**Texte du document**:
--

L’évêque d’Ebolowa-Kribi était également absent au moment où nous nous y trouvions. L’archevêque de Yaoundé que nous avons rencontré de retour d’Ebolowa a dit ne pas vouloir aborder le sujet. Depuis 2011, la Congrégation pour la Doctrine de la Foi (CDF) souligne clairement dans une lettre-circulaire que « l’abus sexuel de mineurs n’est pas simplement un délit au plan canonique. C’est aussi un crime qui fait l’objet de poursuites au plan civil». Mais rien n’indique au regard de la procédure pénale en cours que l’Eglise catholique collabore avec la justice pénale. Bien plus, si des mesures disciplinaires avaient été prises contre le prêtre Ze Ondoua Martin, il ne serait pas en mission sacerdotale à Ngoazip.

Face à cet autre scandale sexuel au sein de l’Eglise catholique, cette dernière se mure dans un silence tandis que la justice pénale brille par un aveu d’impuissance. L’Etat et l’Eglise ont-ils démissionné de leur rôle de protéger les mineures contre les prédateurs sexuels? L’élimination des violences sexuelles au sein de l’Eglise catholique serait-elle un casse-tête chinois pour les Etats africains ? En attendant une lueur venant du Ciel, privée d’accès à un procès équitable, il ne reste plus qu’à la famille de la petite Annie Evindi de se battre pour permettre à cette dernière de recouvrer sa santé et son équilibre psychologique : « il arrive des moments où quand elle dort, elle se réveille dans la nuit en criant ‘laissez-moi’, ‘laissez-moi’ », témoigne son grand-père.

--

**Consignes**:
1) Selon l'extrait sur le scandale d'abus, dans quelle localité le prêtre Ze Ondoua Martin est-il en mission sacerdotale ?
2) Recopiez fidèlement le passage de l'extrait sur le scandale d'abus qui commence par « Face à cet autre » et se poursuit jusqu'à « témoigne son grand-père. ».
Les enregistrements ne servent à rien ici.

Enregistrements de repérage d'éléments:
--

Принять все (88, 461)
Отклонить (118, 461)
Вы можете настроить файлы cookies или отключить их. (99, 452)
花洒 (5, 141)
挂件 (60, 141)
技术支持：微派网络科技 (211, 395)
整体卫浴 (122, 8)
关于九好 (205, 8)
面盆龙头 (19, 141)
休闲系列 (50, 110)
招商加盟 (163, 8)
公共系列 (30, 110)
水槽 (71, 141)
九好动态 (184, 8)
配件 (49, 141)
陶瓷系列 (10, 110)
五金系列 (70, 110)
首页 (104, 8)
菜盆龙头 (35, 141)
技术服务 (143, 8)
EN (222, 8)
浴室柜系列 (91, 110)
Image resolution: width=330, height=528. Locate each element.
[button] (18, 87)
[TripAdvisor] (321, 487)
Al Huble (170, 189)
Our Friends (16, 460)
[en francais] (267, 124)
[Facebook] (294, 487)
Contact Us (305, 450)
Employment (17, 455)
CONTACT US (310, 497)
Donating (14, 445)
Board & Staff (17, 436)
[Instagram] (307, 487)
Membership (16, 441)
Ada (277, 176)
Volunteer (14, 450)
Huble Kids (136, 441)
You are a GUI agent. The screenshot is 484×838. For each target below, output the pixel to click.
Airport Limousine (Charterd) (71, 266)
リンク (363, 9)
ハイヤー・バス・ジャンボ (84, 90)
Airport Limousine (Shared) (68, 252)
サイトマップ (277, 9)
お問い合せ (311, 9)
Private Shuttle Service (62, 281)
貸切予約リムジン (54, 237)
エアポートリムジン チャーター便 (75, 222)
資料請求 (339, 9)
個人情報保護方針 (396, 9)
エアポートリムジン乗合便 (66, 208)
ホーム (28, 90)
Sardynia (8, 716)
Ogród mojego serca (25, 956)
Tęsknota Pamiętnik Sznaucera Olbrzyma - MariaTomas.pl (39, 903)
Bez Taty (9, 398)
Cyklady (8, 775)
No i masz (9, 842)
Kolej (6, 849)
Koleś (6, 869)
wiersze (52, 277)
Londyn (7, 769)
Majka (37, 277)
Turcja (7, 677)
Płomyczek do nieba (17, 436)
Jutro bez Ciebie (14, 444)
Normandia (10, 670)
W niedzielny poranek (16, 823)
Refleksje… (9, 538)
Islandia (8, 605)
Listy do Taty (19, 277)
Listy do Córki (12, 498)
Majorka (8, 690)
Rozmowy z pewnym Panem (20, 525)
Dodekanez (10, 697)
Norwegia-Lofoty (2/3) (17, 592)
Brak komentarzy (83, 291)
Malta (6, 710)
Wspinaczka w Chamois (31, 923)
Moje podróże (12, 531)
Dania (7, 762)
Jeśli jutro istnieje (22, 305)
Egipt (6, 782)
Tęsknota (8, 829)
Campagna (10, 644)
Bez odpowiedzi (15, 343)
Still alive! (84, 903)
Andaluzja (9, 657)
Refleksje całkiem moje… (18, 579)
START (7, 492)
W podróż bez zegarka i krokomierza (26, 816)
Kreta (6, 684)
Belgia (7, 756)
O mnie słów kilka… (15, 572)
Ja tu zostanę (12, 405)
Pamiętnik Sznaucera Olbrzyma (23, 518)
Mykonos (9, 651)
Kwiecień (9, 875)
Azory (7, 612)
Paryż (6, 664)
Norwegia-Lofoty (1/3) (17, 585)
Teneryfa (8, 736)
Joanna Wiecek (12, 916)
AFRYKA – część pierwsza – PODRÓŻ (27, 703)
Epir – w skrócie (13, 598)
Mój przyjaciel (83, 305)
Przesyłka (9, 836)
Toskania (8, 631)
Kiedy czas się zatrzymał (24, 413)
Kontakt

--

**Corrigés ci-dessous**:
1) À Ngoazip.

2)
Face à cet autre scandale sexuel au sein de l’Eglise catholique, cette dernière se mure dans un silence tandis que la justice pénale brille par un aveu d’impuissance. L’Etat et l’Eglise ont-ils démissionné de leur rôle de protéger les mineures contre les prédateurs sexuels? L’élimination des violences sexuelles au sein de l’Eglise catholique serait-elle un casse-tête chinois pour les Etats africains ? En attendant une lueur venant du Ciel, privée d’accès à un procès équitable, il ne reste plus qu’à la famille de la petite Annie Evindi de se battre pour permettre à cette dernière de recouvrer sa santé et son équilibre psychologique : « il arrive des moments où quand elle dort, elle se réveille dans la nuit en criant ‘laissez-moi’, ‘laissez-moi’ », témoigne son grand-père.